Security and regulation compliance

Security and regulation compliance includes tasks such as security controls implementation and compliance certification.

IBM is responsible for the security and compliance of HPC Clusters on IBM Cloud. Compliance with industry standards varies depending on the infrastructure provider that you use for the cluster. You are responsible for the security and compliance of any workloads that run in the cluster and your application data.

Responsibilities for security and regulation compliance
IBM Responsibilities Your Responsibilities
General Provide security controls commensurate to best practice for IBM Spectrum LSF in Cloud.
Provide options for cluster network connectivity, such as public and private cloud service endpoints Set up and maintain security and regulation compliance for your apps and data. For example, choose how to set up your cluster network, protect sensitive information such as with IBM Key Protect encryption, and configure further security settings to meet your workload's security and compliance needs. If applicable, configure your firewall.
Management nodes As part of your incident and operations management responsibilities for the management nodes, apply the provided security patch updates.
Compute nodes Disable certain insecure actions for compute nodes, such as not permitting users to SSH into the host. As part of your incident and operations management responsibilities for the worker nodes, apply the provided security patch updates.

Disaster recovery

Disaster recovery includes tasks such as providing dependencies on disaster recovery sites, provisioning disaster recovery environments, data and configuration backup, replicating data and configuration to the disaster recovery environment, and failover on disaster events.

IBM is responsible for the recovery of Spectrum Computing on IBM Cloud components if there is disaster. You are responsible for the recovery of the workloads that run the cluster and your application data. If you integrate with other IBM Cloud services such as file, block, object, cloud database, logging, or audit event services, consult those services' disaster recovery information.
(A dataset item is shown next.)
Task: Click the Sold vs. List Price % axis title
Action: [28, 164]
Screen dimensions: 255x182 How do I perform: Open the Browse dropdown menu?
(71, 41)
Responsibilities for disaster recovery
IBM Responsibilities Your Responsibilities
General
  • Set up and maintain disaster recovery capabilities for your apps and data. For example, to prepare your cluster for HA/DR scenarios, follow the guidance in High availability on IBM Cloud. Note that persistent storage of data such as application logs and cluster metrics are not set up by default.
  • Creating resources in a secondary region and managing the application and data disaster recovery.

Applications and data

You are responsible for the applications, workloads, and data that you deploy to IBM Cloud. However, IBM provides various tools to help you set up, manage, secure, integrate, and optimize your applications.
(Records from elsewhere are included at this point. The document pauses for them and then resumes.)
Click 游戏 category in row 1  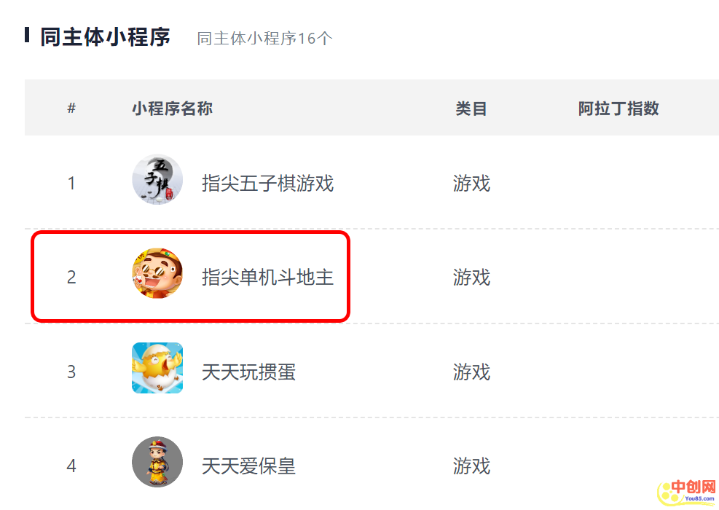pyautogui.click(x=471, y=184)
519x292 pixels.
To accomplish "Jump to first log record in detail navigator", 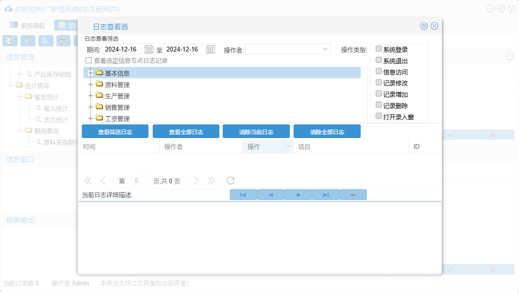I will coord(243,195).
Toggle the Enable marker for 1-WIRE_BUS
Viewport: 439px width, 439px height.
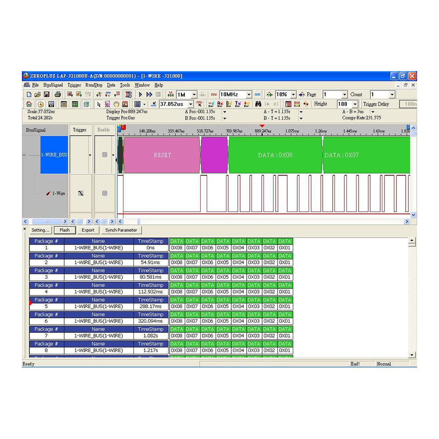pyautogui.click(x=104, y=155)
Responsibilities for applications and data
Resource How IBM helps What you can do
Data
  • Maintain platform-level standards so that your data can be stored with controls commensurate (refer to IBM File storage statement) to a minimum set of security compliance standards.
  • Integrate with IBM Cloud services that you can use to store and manage your data, such as File Storage and Block Storage.
  • Maintain responsibility for your data and how your apps consume the data.
Applications
  • Provision clusters with Spectrum LSF, Data Manager, and License Scheduler.
  • Generate an API key that is used to access infrastructure permissions for each resource group and region
  • Maintain responsibility for your apps, data, and their complete lifecycle.
  • Use the provided tools and features to configure and deploy; keep up to date; set up resource requests and limits; size your compute pool to have enough resources to run your apps; set up permissions; integrate with other services; externally serve; save, back up, and restore data; and otherwise manage your highly available and resilient workloads.